RAW DATA:
= Beginning of Section =

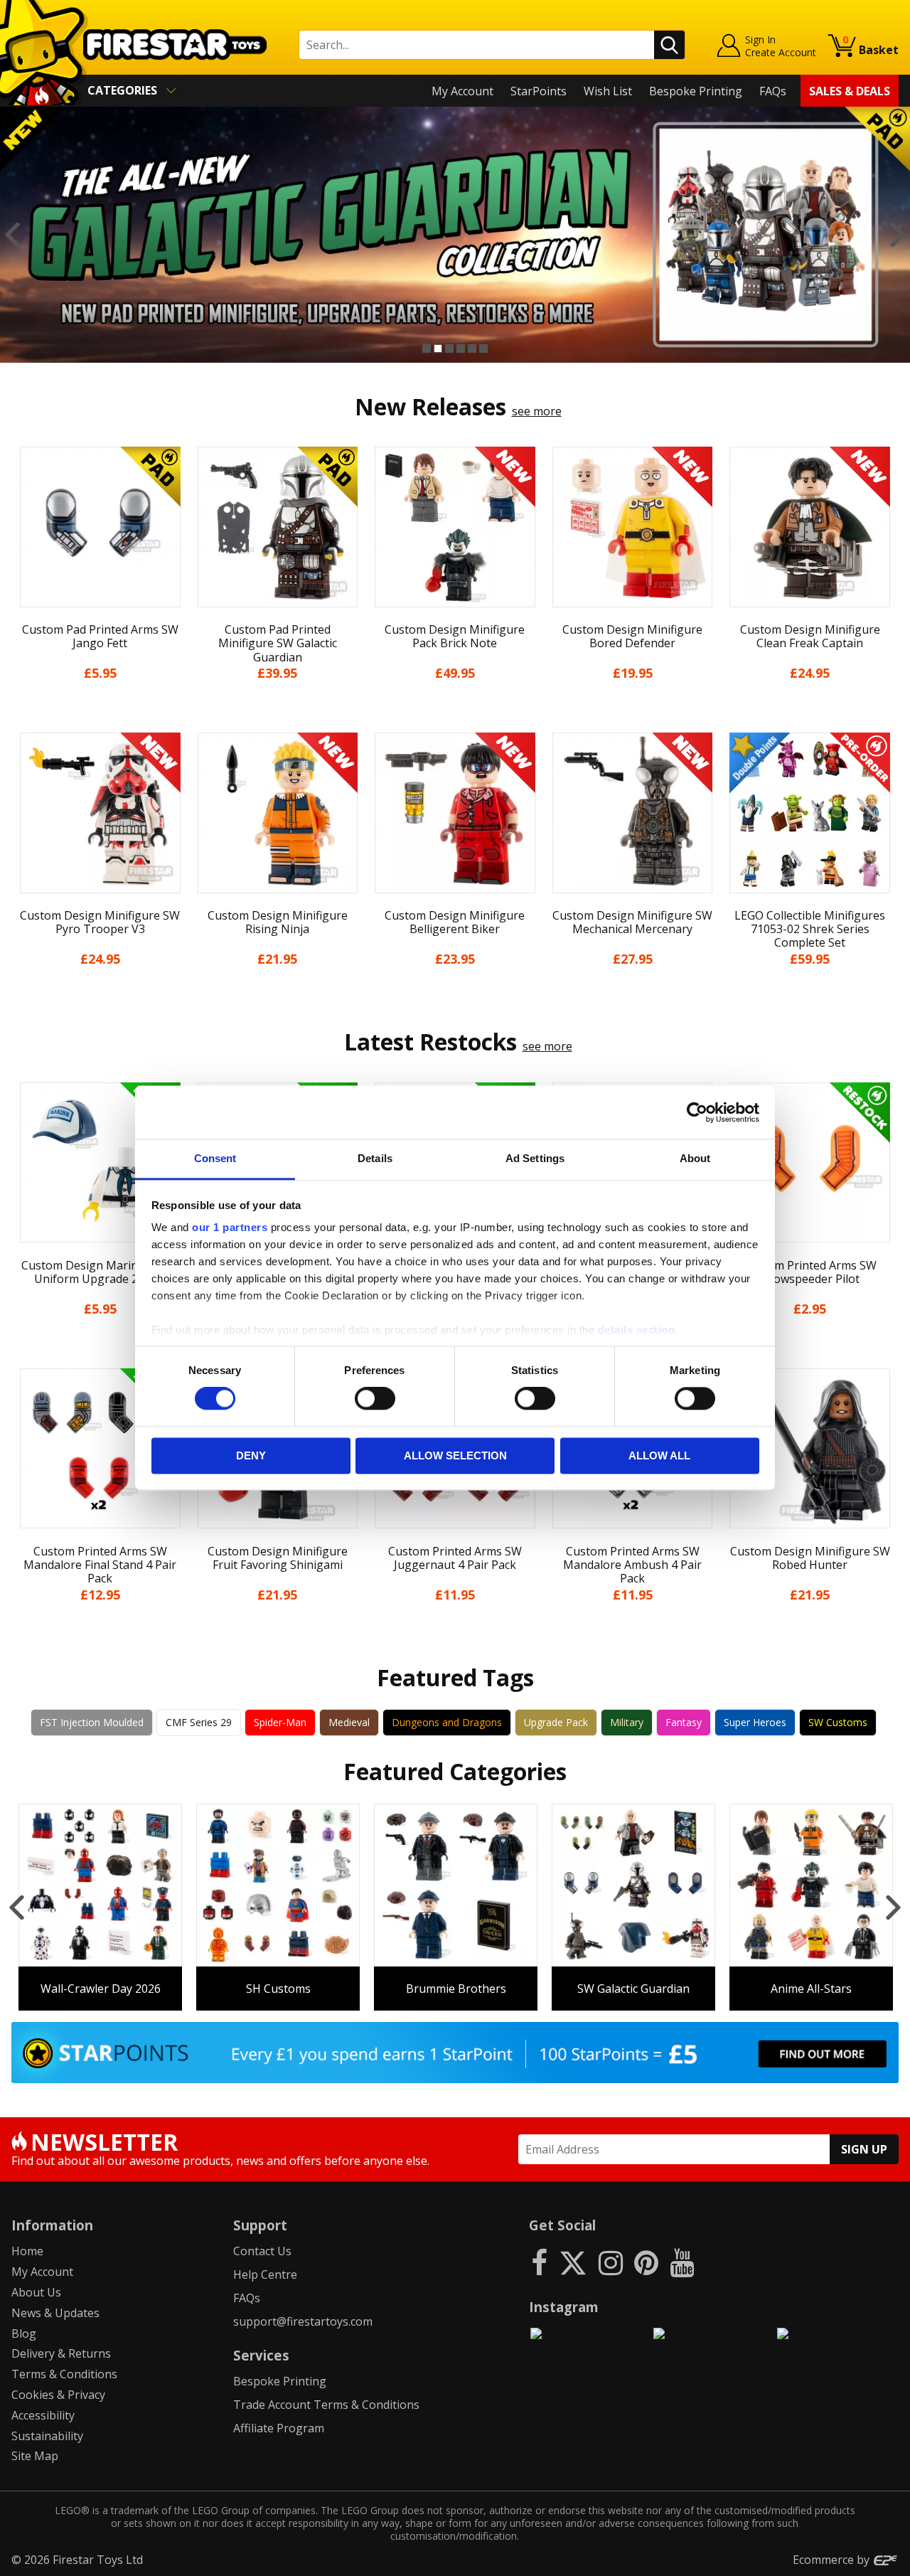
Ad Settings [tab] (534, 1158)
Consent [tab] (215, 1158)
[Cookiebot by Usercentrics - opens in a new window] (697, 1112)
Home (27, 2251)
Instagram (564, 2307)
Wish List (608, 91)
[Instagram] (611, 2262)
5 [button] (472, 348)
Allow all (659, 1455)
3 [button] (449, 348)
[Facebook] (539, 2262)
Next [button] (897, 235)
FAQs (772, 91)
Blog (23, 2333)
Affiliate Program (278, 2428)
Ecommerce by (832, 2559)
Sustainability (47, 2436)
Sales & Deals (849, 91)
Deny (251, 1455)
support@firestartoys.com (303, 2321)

= End of Section =

YOUR INSTRUCTIONS: Drop the images and return the data verbatim.

EXPECTED OUTPUT:
Ad Settings [tab] (534, 1158)
Consent [tab] (215, 1158)
[Cookiebot by Usercentrics - opens in a new window] (697, 1112)
Home (27, 2251)
Instagram (564, 2307)
Wish List (608, 91)
[Instagram] (611, 2262)
5 [button] (472, 348)
Allow all (659, 1455)
3 [button] (449, 348)
[Facebook] (539, 2262)
Next [button] (897, 235)
FAQs (772, 91)
Blog (23, 2333)
Affiliate Program (278, 2428)
Ecommerce by (832, 2559)
Sustainability (47, 2436)
Sales & Deals (849, 91)
Deny (251, 1455)
support@firestartoys.com (303, 2321)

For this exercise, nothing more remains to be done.